Heavy, fragile, uncomfortable, expensive. Largely unsuited to the use for which it is supposedly designed.
It’s like the platonic ideal of designer daftness.
No mention of people in glass houses?
Reflect on your world after you have removed the cushions of your emotional being. What makes us comfortable, what does it take to reach our goals, is happiness an illusion?
$9,000, plus shipping and destination charges
True I’m sure, but at least the colors are pretty.
I imagine the original was much more comfortable and useful, because arm rests.
Just needs a couple of these:
Thanks! (And I imagine them to look really stylish on my artsy new chair too!)
This amazing piece of art has inspired me to compose a short verse:
Shards of glass,
in my ass -
Ow! Ow! Ow! Ow! Ow!
Sure, they also come in black!
Imagine how much happier Jerry Seinfeld would be if his couch was glass when Poppie came over…
People who sit in glass chairs shouldn’t haul stones? Nope.
People who fart in chairs shouldn’t sit on glass? Nope.
I’m stumped.
Anyone know how the color works in this context? Is it a relatively prosaic surface treatment? Some sort of not-exactly-paint-here exotic coating; or material science witchcraft actually diffused throughout the entire volume of the glass?

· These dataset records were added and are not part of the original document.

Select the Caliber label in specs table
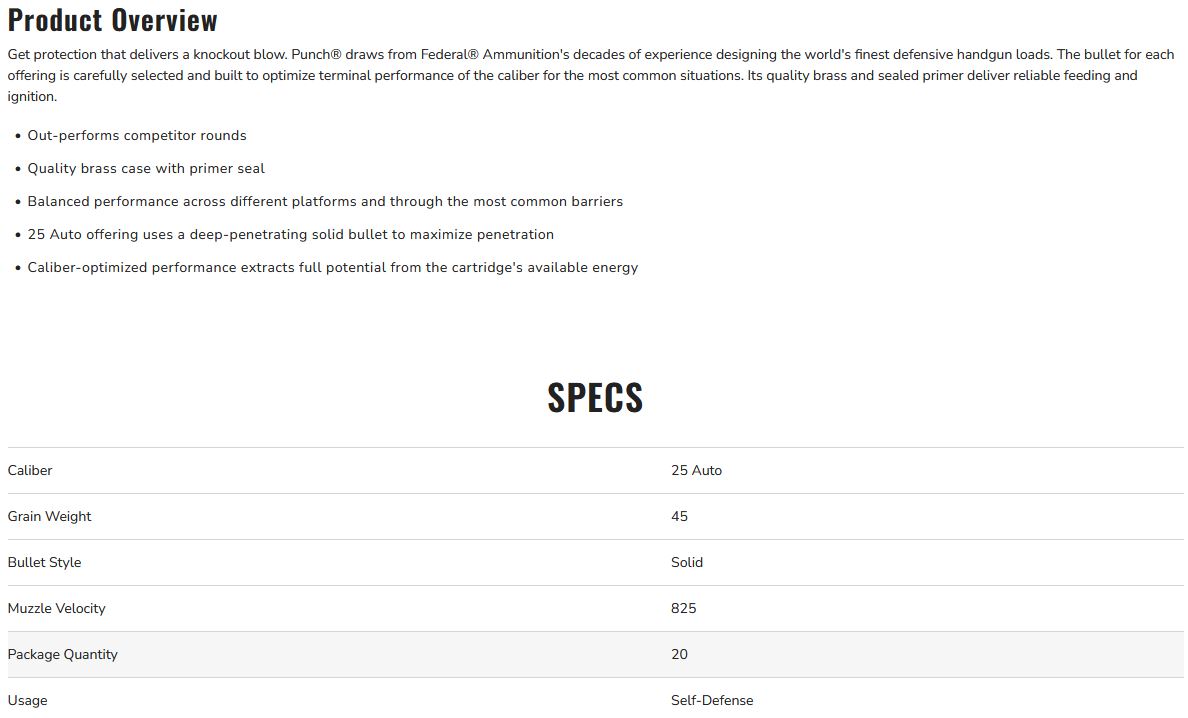This screenshot has height=718, width=1188. [x=30, y=470]
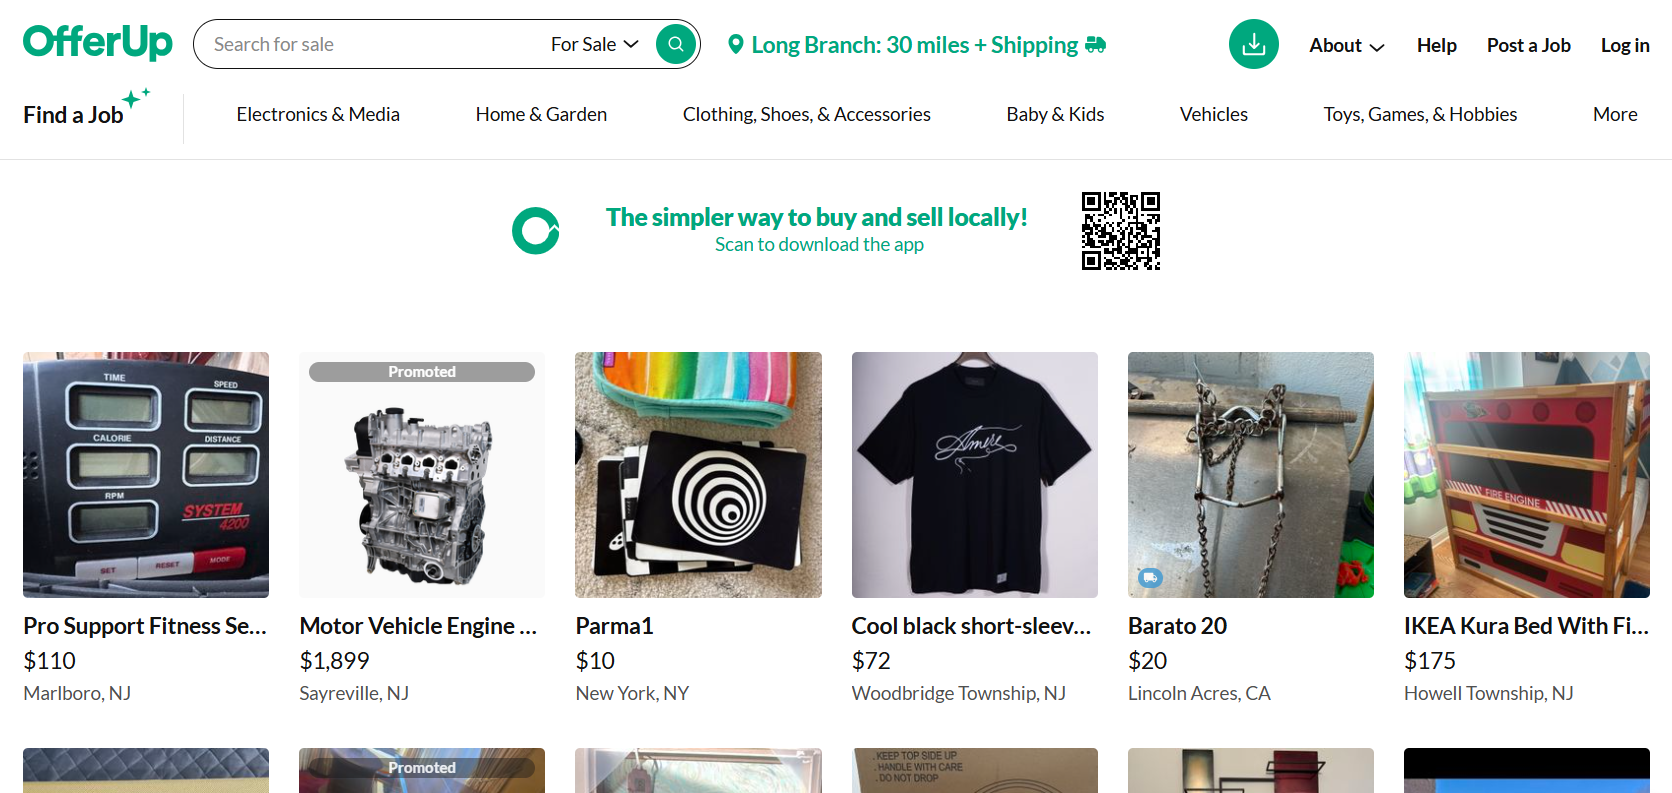Click the Post a Job link

point(1528,45)
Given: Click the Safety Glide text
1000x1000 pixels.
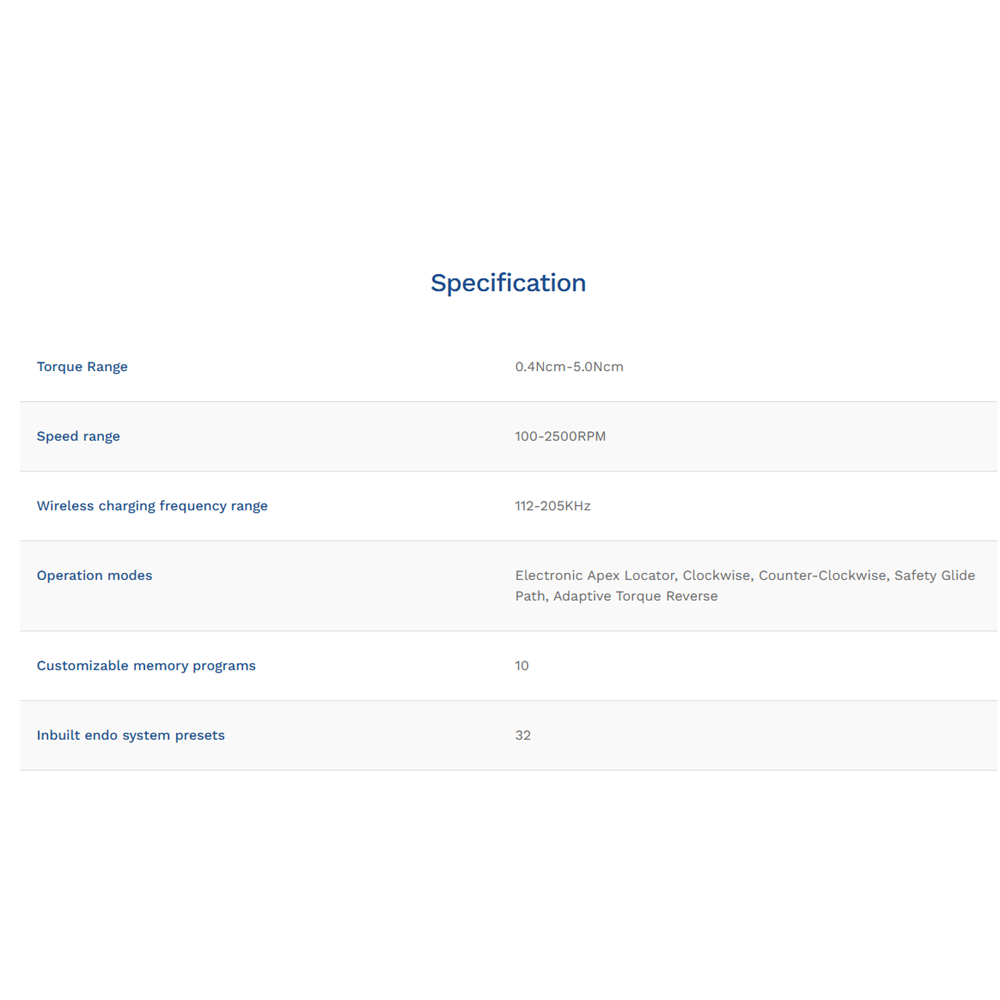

Not certain about the ‘uncomfortable’ part. I’ve run across chairs that looked hideously uncomfortable but were (very surprisingly) not at all so.
Just wait till you see the naugahyde window panes.
Two thoughts: Firstly of the kink potential this provides. Second, the fact that I’m way to fat to trust a glass chair.
Naked people shouldn’t sit in glass chairs?
The trick, of course, is to pimp up those utilitarian corner bumpers with some swish handlebar tassels off a girl’s bike. Sorted.
If I were rich I would buy one of these chairs …
… just so I could put a clear vinyl upholstery cover on it.